So, why did decades go by with the only people feeling the persecution of Islam being those within their immediate grasp? After the world wars and the destruction of the Ottoman Empire, Islam had no wealth and no control and coordination. Furthermore, the rest of the world leaped ahead in technology and ability while Islamic regions sat stagnate in the filth of its controlling ideology. While the tenets of that ideology had no changed one iota in all the centuries it had existed, it no longer had the ability to move forward with the demand to conquer the entire world in the name of the Saudi moon god, Allah.
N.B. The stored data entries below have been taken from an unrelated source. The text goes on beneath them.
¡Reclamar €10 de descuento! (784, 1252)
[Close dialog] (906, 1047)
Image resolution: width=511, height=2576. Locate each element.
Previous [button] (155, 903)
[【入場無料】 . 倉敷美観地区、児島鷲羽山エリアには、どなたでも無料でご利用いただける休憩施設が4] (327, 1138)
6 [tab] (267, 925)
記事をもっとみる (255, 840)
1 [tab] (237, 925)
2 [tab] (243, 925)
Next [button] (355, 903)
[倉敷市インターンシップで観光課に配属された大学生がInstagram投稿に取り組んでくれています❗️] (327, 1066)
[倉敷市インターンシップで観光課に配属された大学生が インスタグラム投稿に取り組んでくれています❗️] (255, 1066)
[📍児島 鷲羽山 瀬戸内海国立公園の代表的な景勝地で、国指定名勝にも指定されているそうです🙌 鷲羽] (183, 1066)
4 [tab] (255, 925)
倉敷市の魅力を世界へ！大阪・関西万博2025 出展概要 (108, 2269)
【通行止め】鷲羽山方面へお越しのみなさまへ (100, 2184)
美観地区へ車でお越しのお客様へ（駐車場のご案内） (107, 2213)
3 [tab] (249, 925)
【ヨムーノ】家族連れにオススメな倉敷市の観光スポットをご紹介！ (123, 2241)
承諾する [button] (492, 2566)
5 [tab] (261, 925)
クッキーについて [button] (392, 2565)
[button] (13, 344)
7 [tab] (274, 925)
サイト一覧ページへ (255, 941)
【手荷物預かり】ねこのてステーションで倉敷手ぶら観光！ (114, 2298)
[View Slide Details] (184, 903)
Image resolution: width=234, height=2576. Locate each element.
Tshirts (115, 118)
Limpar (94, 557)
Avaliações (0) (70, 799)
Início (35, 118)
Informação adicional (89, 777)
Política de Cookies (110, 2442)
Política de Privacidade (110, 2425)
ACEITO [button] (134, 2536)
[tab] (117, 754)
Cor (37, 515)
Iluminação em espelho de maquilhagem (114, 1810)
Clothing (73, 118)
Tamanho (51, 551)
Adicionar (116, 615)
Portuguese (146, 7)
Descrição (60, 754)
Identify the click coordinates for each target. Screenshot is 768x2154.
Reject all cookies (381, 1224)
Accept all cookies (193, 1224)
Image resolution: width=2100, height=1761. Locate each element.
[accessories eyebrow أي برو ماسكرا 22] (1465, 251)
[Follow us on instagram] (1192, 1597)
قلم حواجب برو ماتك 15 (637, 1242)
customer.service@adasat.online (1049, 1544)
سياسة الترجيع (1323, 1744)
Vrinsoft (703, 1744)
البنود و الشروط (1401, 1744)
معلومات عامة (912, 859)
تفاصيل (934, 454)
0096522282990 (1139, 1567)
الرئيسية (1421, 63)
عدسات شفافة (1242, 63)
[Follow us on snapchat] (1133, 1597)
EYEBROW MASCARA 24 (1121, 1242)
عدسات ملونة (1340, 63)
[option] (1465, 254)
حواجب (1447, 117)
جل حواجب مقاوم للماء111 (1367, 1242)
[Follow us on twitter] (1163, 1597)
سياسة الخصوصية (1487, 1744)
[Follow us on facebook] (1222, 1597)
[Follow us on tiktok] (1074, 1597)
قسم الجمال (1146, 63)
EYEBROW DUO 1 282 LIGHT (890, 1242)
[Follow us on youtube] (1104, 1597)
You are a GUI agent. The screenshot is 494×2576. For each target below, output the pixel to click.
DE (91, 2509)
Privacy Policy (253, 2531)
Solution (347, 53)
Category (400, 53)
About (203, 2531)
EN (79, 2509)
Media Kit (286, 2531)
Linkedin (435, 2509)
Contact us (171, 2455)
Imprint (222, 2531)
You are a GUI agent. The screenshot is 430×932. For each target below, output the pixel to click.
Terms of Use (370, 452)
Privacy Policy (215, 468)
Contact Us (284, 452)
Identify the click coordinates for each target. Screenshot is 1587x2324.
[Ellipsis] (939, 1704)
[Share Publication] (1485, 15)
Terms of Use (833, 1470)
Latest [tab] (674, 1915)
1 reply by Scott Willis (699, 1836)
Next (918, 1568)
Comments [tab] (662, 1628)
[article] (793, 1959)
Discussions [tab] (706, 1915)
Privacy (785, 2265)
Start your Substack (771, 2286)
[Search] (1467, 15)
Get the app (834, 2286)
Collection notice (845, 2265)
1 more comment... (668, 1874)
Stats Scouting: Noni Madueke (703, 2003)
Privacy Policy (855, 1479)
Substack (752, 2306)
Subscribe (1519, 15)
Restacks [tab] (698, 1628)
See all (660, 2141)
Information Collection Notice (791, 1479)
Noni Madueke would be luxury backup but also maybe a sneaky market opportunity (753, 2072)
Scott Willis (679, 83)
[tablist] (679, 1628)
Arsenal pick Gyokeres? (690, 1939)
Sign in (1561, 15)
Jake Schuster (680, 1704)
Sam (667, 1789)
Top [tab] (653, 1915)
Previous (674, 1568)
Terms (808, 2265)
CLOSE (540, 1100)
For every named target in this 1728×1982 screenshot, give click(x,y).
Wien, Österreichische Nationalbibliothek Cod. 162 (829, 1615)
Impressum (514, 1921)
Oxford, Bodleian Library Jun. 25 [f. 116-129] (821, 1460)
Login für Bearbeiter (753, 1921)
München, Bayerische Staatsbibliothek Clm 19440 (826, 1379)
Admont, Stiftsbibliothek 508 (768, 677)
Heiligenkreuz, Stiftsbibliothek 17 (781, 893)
So, what happened to put Islam on the move, again? One word - oil. Oil meant money, and money meant buying those things the backward culture couldn't create for itself. Ironic, isn't it, that the West's technological leap forward is the very thing that breathed life back into the withering system of forced submission? After all, Islamic states became flush with cash due to our demand for the black gold that just happened to be found under the hooves of camels.

Islam must move to take the entire world in the name of Allah. No, not every Muslim must take up the sword and kill the nearest infidel. Learn about the system and you'll see this. Still, as a whole, Islam must conquer. It needs no overt and obvious action against it is necessary; just the insult of its creator, be the insult real or imagined, is all that is necessary to be "aggression" against it.

Now, Islam has the wealth and the equipment to spread death to the rest of the world.


----------



## Slippy (Nov 14, 2013)

Zed said:


> I don't think Obama has that kind of balls.


Please please!!!!

May I post regarding this one?


----------



## Denton (Sep 18, 2012)

*Another thing to remember; the people who committed this atrocity are counted as being the "peaceful" Muslims because they are not waging jihad outside their own borders:*

Muslim relatives of a woman conspired to kill her by placing gasoline in one of her kitchen bottles, causing her to catch fire while cooking and burn to death. The reason? Earlier she had converted to Christianity and refused to return to Islam. Now her husband (also an apostate to Christianity) and children are homeless and on the run; nor will police and other family members help them. The full story follows:
Read more at Burned Alive for Converting to Christianity - Israel News


----------



## oddapple (Dec 9, 2013)

I have been hoping 'ol Vlad would send every muzzle on his continent to the bottom of a Chernobyl pit and the EU, China & us would follow the example - Still hopeful


----------



## firefighter72 (Apr 18, 2014)

Maybe just maybe Putin will do us all a favor and turn them in to a giant piece of nuclear glass.


----------